= CFI TV =

French-based pan-African television network

CFI TV was a French-based pan-African television network catering largely to the Françafrique region. It existed from 5 July 1999 to 31 December 2003 and was operated by the French media cooperation agency CFI. The network was available terrestrially in most of the countries where it operated.

After a shortage of funds, CFI TV shut down and was replaced by TV5 Afrique on its terrestrial network.

==History==
CFI announced in May 1999 that it would launch a network for Africa; broadcasts began on 5 July of that year. By November, CFI was favourable in launching its channel on DStv, in opposition to ATV, as the second French channel on the package.

In 2000, the channel started airing the Burkinabé comedy The Bobodioufs. On 7 April, Le SAT (Satellite Afrique Télévision) was sold to CFI TV.

In June 2002, the channel started carrying 12 Minutes Afrique, which CFI produced and TV5 also aired. Under this arrangement, the editions were uploaded on TV5's website at 9pm UTC every evening, after the airing on CFI TV (8:45pm UTC).
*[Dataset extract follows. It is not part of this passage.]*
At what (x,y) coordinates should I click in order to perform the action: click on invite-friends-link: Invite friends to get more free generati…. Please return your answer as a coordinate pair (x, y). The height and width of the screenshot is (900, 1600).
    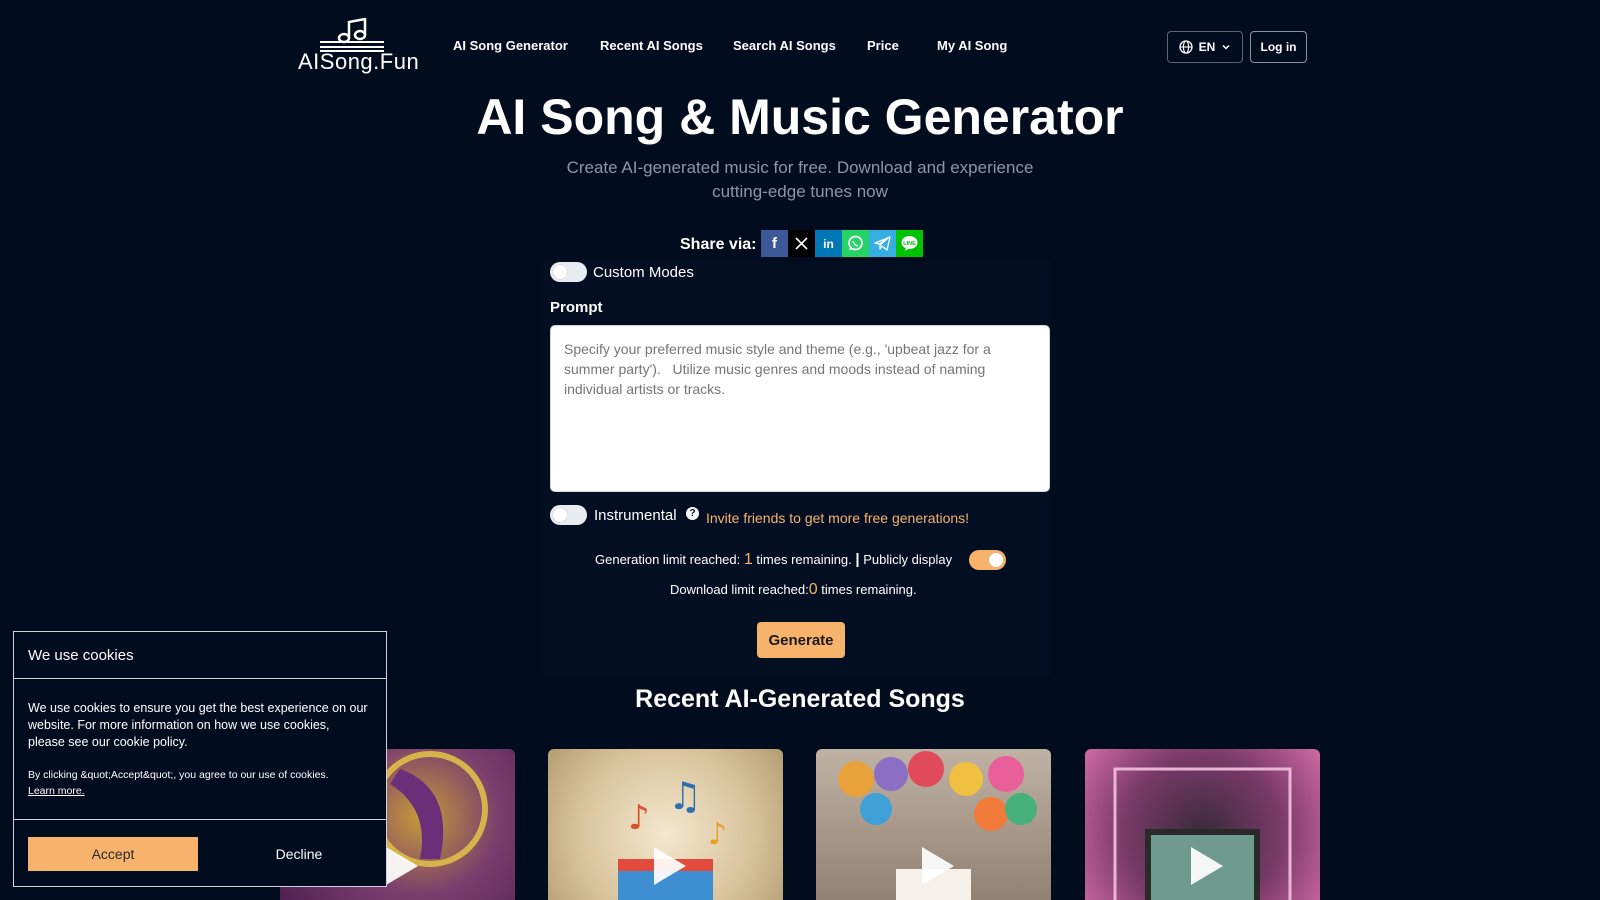
    Looking at the image, I should click on (838, 518).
It was one of the eighteen television stations available on terrestrial television in Kinshasa. It and TV5, also available over-the-air, mainly attracted an upper-class audience (executives, workers, students).

===Closure===
Rumours began circulating in October 2003 that the channel was set to close by the end of the year, however CFI did not have official information on the subject. France Télévisions, CFI's primary shareholder, had nothing to say. The audience base in Françafrique was already preparing for the closure, condemning its shutdown as the channel gave more visibility for African projects. It was later revealed that CFI was working for a French counterweight to English-language world news channels, CFI 24, a concept which would later become France 24. From 2004, CFI would continue distributing programmes free of charge to African broadcasters. Finally, on 31 December 2003, CFI TV shut down for good. TV5 Afrique became responsible for managing its terrestrial footprint and some of its content, such as Club de la presse.